WHAT THE TASK REQUIRES ▸
Every record must be output verbatim in the reply.

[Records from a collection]
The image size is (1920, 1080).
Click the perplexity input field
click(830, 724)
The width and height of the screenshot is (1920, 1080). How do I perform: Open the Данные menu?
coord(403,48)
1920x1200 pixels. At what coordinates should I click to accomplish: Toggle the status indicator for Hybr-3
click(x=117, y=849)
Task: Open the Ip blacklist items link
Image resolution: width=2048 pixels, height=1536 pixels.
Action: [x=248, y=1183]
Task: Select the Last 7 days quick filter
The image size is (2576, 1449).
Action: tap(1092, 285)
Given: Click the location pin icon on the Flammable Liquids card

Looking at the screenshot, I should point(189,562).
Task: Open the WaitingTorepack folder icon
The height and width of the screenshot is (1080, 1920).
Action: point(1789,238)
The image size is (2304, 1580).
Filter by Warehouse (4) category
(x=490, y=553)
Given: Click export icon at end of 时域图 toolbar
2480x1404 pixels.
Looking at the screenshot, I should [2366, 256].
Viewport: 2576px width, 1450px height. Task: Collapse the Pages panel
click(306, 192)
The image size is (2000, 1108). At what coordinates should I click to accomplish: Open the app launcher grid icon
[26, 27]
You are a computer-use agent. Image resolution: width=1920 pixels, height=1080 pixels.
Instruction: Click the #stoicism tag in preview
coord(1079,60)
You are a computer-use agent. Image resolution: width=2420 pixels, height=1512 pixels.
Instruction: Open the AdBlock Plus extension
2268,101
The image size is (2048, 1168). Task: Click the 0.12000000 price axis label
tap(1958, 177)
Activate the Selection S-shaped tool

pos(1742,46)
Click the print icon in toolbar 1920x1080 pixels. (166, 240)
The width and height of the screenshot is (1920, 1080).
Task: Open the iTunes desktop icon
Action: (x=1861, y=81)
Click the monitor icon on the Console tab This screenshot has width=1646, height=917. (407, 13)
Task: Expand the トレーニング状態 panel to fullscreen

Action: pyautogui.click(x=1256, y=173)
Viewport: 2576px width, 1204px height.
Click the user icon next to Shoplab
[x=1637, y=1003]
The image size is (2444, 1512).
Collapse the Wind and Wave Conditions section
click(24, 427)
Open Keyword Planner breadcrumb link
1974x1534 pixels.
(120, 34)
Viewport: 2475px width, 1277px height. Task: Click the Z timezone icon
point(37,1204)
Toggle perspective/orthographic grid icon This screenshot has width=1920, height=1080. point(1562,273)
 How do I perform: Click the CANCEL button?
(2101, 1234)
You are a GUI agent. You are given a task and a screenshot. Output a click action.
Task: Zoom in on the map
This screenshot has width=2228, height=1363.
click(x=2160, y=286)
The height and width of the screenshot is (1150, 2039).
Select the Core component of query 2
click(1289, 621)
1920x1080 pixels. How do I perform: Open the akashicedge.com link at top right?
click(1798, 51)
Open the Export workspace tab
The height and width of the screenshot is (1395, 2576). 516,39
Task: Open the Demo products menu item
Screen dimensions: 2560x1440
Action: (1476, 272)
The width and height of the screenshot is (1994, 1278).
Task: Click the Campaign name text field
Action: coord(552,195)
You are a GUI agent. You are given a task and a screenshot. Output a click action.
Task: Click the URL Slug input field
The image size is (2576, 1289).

EXERCISE RESPONSE ▸
The image size is (1920, 1080).
Click the perplexity input field
click(830, 724)
The width and height of the screenshot is (1920, 1080). How do I perform: Open the Данные menu?
coord(403,48)
1920x1200 pixels. At what coordinates should I click to accomplish: Toggle the status indicator for Hybr-3
click(x=117, y=849)
Task: Open the Ip blacklist items link
Image resolution: width=2048 pixels, height=1536 pixels.
Action: [x=248, y=1183]
Task: Select the Last 7 days quick filter
The image size is (2576, 1449).
Action: tap(1092, 285)
Given: Click the location pin icon on the Flammable Liquids card

Looking at the screenshot, I should point(189,562).
Task: Open the WaitingTorepack folder icon
The height and width of the screenshot is (1080, 1920).
Action: point(1789,238)
The image size is (2304, 1580).
Filter by Warehouse (4) category
(x=490, y=553)
Given: Click export icon at end of 时域图 toolbar
2480x1404 pixels.
Looking at the screenshot, I should [2366, 256].
Viewport: 2576px width, 1450px height. Task: Collapse the Pages panel
click(306, 192)
The image size is (2000, 1108). At what coordinates should I click to accomplish: Open the app launcher grid icon
[26, 27]
You are a computer-use agent. Image resolution: width=1920 pixels, height=1080 pixels.
Instruction: Click the #stoicism tag in preview
coord(1079,60)
You are a computer-use agent. Image resolution: width=2420 pixels, height=1512 pixels.
Instruction: Open the AdBlock Plus extension
2268,101
The image size is (2048, 1168). Task: Click the 0.12000000 price axis label
tap(1958, 177)
Activate the Selection S-shaped tool

pos(1742,46)
Click the print icon in toolbar 1920x1080 pixels. (166, 240)
The width and height of the screenshot is (1920, 1080).
Task: Open the iTunes desktop icon
Action: (x=1861, y=81)
Click the monitor icon on the Console tab This screenshot has width=1646, height=917. (407, 13)
Task: Expand the トレーニング状態 panel to fullscreen

Action: pyautogui.click(x=1256, y=173)
Viewport: 2576px width, 1204px height.
Click the user icon next to Shoplab
[x=1637, y=1003]
The image size is (2444, 1512).
Collapse the Wind and Wave Conditions section
click(24, 427)
Open Keyword Planner breadcrumb link
1974x1534 pixels.
(120, 34)
Viewport: 2475px width, 1277px height. Task: Click the Z timezone icon
point(37,1204)
Toggle perspective/orthographic grid icon This screenshot has width=1920, height=1080. point(1562,273)
 How do I perform: Click the CANCEL button?
(2101, 1234)
You are a GUI agent. You are given a task and a screenshot. Output a click action.
Task: Zoom in on the map
This screenshot has width=2228, height=1363.
click(x=2160, y=286)
The height and width of the screenshot is (1150, 2039).
Select the Core component of query 2
click(1289, 621)
1920x1080 pixels. How do I perform: Open the akashicedge.com link at top right?
click(1798, 51)
Open the Export workspace tab
The height and width of the screenshot is (1395, 2576). 516,39
Task: Open the Demo products menu item
Screen dimensions: 2560x1440
Action: (1476, 272)
The width and height of the screenshot is (1994, 1278).
Task: Click the Campaign name text field
Action: coord(552,195)
You are a GUI agent. You are given a task and a screenshot. Output a click action.
Task: Click the URL Slug input field
The image size is (2576, 1289).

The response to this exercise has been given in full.